__The problem__
Pull each line holding the word "order" from the data.

__Supplied material__

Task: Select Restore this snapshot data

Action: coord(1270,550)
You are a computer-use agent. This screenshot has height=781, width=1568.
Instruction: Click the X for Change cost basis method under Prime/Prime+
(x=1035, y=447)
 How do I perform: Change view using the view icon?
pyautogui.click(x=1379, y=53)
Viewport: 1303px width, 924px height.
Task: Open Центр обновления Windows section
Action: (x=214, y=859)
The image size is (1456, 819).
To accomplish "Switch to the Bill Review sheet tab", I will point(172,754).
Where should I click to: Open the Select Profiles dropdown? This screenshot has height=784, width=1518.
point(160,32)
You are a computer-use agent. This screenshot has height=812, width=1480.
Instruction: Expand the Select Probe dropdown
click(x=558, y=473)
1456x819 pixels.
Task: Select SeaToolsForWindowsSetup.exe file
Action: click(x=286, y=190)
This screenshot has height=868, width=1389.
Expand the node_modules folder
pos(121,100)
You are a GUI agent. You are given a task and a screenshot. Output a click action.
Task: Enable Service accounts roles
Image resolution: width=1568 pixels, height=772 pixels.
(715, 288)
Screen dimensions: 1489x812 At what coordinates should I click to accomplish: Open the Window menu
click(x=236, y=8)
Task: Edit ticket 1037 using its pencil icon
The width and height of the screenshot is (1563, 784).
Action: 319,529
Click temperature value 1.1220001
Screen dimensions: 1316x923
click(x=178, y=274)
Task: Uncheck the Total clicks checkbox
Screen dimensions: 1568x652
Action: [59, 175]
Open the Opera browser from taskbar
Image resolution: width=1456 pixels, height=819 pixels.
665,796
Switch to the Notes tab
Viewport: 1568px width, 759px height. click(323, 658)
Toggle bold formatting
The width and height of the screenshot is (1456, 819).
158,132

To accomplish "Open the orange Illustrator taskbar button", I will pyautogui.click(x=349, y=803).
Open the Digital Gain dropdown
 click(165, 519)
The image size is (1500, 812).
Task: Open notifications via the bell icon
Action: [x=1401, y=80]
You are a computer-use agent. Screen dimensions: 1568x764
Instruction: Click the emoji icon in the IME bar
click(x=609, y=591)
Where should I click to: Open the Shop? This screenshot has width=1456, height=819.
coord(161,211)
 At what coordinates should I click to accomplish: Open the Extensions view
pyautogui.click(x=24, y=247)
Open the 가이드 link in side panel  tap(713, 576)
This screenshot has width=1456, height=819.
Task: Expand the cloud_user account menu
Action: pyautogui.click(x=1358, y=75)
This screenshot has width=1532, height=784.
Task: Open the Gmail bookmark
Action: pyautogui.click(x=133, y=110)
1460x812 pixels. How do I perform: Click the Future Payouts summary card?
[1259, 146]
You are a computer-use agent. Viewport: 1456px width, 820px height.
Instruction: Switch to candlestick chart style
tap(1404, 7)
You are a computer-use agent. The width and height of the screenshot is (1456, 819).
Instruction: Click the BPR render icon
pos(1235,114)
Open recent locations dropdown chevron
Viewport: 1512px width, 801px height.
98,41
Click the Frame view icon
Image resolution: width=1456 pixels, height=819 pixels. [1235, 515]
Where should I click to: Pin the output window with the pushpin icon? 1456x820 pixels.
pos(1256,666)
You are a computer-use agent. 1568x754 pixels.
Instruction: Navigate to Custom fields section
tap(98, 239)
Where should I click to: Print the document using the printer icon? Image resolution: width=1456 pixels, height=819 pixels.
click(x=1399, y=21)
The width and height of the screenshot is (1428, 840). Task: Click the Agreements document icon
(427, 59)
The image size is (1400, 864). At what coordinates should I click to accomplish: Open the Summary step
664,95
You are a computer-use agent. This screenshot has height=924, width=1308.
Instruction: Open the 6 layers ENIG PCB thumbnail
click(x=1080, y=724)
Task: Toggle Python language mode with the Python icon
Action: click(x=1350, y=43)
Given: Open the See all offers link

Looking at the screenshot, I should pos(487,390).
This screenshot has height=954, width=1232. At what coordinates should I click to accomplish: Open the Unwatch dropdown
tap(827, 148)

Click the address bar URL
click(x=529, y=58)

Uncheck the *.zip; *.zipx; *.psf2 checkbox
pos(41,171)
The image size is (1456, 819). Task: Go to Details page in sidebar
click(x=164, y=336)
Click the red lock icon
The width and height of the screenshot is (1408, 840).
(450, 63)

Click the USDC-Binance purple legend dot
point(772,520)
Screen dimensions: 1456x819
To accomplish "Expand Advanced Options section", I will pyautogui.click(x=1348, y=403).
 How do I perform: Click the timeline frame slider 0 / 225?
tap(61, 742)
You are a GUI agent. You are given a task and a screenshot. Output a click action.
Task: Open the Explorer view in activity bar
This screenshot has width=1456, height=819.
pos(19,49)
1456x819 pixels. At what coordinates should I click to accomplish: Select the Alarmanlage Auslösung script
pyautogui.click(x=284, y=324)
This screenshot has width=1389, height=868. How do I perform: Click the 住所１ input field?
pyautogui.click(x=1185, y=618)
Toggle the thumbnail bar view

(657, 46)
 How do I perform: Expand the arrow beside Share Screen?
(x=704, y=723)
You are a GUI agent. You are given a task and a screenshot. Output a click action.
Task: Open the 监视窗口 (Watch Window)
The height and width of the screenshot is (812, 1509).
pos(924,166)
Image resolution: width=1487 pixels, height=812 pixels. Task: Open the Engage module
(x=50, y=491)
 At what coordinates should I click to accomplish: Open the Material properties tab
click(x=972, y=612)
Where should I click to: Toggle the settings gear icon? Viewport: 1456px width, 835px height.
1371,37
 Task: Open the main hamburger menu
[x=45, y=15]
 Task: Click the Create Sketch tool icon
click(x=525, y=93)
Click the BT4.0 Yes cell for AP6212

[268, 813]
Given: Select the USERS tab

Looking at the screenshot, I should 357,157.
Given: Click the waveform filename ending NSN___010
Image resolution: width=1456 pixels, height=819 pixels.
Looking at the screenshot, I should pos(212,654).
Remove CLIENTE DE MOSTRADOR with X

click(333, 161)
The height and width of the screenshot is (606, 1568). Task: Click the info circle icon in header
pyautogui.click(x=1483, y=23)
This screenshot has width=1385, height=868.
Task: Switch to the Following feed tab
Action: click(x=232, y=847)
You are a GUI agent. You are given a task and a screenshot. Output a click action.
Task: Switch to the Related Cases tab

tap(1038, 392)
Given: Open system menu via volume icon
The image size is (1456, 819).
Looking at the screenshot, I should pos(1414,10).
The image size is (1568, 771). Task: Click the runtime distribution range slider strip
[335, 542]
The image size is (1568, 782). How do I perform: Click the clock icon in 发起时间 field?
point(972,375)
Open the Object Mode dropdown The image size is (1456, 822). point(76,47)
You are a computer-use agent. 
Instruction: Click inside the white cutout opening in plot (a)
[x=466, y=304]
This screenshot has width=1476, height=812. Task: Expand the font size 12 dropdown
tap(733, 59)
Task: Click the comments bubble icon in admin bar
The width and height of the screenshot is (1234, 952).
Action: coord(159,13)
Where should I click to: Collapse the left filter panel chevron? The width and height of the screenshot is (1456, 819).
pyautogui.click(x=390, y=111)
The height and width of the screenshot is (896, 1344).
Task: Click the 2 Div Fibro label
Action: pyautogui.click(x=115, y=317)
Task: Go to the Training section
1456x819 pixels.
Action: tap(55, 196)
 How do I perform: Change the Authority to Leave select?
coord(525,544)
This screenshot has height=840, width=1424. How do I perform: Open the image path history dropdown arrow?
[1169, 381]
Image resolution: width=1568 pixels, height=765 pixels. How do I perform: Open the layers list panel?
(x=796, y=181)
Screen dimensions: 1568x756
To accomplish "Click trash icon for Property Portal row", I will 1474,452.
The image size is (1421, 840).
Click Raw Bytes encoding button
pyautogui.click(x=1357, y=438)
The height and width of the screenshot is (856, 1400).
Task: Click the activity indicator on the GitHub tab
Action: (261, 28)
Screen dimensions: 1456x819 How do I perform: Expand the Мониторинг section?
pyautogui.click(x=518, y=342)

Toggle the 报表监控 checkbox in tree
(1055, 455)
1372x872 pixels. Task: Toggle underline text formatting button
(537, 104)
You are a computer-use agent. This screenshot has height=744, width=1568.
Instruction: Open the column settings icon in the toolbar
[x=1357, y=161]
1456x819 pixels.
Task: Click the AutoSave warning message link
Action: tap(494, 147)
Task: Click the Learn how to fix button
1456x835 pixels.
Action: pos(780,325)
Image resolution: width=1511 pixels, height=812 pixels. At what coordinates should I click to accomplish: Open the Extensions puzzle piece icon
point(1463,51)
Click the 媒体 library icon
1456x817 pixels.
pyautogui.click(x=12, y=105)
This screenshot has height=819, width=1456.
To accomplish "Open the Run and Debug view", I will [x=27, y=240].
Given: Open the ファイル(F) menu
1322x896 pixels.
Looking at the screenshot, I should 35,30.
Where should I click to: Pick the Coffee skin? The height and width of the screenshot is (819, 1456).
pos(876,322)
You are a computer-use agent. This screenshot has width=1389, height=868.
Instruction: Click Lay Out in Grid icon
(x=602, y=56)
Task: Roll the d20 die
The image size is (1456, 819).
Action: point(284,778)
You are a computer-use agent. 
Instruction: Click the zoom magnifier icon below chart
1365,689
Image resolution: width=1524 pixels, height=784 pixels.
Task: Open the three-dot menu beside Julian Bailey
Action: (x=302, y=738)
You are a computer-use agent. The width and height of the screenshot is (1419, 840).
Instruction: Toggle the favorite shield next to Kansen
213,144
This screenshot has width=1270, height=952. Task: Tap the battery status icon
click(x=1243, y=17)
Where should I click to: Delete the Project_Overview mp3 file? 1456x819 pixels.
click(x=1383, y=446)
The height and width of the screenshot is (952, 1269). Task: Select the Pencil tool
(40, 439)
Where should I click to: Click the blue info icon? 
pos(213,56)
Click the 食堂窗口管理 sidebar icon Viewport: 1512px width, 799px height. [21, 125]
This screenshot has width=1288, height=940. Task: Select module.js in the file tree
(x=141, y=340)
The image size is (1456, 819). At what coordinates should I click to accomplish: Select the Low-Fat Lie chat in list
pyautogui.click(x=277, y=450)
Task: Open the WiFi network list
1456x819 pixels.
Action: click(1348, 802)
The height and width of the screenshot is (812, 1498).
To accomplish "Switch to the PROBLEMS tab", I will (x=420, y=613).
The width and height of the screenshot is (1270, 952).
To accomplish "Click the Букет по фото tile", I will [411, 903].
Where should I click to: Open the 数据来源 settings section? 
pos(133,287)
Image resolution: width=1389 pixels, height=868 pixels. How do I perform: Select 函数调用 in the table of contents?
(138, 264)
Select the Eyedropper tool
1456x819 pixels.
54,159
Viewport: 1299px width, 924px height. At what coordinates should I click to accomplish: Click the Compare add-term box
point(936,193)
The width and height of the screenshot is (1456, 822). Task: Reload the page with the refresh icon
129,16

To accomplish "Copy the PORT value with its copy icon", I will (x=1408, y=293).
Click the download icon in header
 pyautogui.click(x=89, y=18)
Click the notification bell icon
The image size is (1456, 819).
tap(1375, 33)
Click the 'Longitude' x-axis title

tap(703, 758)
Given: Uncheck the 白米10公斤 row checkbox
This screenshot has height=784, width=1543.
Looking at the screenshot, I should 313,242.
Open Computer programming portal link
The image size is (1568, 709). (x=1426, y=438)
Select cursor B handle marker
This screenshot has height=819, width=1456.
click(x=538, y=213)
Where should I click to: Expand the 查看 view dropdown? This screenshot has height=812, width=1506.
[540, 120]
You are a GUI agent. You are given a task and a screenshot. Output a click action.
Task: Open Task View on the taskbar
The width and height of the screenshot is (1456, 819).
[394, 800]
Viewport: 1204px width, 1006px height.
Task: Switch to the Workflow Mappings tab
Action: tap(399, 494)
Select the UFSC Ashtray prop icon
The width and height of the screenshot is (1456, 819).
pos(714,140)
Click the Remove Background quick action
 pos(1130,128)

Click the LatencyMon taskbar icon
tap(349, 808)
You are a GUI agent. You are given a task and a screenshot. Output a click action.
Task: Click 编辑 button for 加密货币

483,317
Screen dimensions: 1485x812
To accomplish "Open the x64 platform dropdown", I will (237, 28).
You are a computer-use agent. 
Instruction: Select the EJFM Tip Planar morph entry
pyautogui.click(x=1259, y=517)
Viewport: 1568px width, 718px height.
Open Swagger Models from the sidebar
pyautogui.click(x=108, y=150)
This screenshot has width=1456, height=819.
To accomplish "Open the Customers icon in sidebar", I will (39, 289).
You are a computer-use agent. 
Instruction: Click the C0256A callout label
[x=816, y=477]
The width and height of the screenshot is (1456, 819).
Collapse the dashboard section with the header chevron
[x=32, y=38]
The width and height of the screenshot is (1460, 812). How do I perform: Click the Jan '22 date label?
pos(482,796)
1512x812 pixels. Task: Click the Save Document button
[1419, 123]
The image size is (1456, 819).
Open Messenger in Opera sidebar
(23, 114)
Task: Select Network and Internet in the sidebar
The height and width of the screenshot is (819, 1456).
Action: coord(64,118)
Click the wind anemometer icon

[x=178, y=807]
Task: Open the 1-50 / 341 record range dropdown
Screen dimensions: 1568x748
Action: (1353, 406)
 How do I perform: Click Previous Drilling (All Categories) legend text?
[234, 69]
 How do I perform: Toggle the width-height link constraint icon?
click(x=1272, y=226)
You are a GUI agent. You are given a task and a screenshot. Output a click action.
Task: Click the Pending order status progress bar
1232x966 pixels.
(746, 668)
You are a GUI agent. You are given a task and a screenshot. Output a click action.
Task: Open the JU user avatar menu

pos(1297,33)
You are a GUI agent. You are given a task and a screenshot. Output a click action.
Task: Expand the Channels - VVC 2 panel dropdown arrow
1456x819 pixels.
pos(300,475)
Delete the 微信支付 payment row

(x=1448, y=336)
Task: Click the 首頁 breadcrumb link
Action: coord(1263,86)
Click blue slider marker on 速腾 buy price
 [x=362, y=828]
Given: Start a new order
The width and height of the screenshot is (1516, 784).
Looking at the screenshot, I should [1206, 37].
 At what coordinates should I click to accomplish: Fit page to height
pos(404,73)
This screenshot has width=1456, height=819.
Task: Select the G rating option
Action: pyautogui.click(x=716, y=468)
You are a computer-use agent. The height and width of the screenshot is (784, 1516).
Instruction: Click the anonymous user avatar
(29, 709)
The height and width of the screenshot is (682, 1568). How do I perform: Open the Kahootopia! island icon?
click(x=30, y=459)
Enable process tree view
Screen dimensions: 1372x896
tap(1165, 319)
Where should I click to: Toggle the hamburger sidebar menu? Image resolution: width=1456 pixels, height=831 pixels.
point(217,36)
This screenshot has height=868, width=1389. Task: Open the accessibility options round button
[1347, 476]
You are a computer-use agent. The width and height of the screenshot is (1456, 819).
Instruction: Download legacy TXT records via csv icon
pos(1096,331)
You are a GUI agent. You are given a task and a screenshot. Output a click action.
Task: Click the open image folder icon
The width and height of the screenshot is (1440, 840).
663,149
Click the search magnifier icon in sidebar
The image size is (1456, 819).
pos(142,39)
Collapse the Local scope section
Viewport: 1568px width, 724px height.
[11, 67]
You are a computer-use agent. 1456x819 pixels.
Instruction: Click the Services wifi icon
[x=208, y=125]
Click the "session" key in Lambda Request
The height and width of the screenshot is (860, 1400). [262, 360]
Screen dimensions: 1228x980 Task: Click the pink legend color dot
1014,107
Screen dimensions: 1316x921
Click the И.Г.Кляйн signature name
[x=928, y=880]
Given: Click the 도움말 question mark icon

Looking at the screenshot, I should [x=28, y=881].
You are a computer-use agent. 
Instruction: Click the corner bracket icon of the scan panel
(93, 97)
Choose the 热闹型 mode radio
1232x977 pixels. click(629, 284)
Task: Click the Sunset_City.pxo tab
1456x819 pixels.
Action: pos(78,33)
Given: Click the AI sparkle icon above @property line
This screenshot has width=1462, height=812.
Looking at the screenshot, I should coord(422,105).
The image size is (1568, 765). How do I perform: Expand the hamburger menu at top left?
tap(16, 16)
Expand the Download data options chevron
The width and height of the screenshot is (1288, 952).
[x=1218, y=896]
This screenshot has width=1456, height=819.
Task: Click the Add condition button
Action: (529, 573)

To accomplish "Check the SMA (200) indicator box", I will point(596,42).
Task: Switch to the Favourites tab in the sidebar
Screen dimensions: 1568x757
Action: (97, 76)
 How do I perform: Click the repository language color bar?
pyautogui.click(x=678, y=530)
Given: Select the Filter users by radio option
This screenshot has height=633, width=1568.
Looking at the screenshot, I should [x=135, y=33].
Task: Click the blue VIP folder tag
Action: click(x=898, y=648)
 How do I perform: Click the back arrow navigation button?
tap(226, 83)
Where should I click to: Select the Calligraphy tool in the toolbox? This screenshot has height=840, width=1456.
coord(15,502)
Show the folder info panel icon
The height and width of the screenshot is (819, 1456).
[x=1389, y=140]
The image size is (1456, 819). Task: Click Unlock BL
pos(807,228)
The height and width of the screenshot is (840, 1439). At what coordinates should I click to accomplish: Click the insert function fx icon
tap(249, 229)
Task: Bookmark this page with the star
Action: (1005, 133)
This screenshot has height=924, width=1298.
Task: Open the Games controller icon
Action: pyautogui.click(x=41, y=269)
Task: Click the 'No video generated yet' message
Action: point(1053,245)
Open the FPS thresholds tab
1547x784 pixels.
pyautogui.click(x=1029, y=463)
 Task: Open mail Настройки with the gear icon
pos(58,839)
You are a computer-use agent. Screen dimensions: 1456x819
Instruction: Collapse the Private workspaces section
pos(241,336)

__Answer to the exercise__
Task: Click the Pending order status progress bar
Given: Start a new order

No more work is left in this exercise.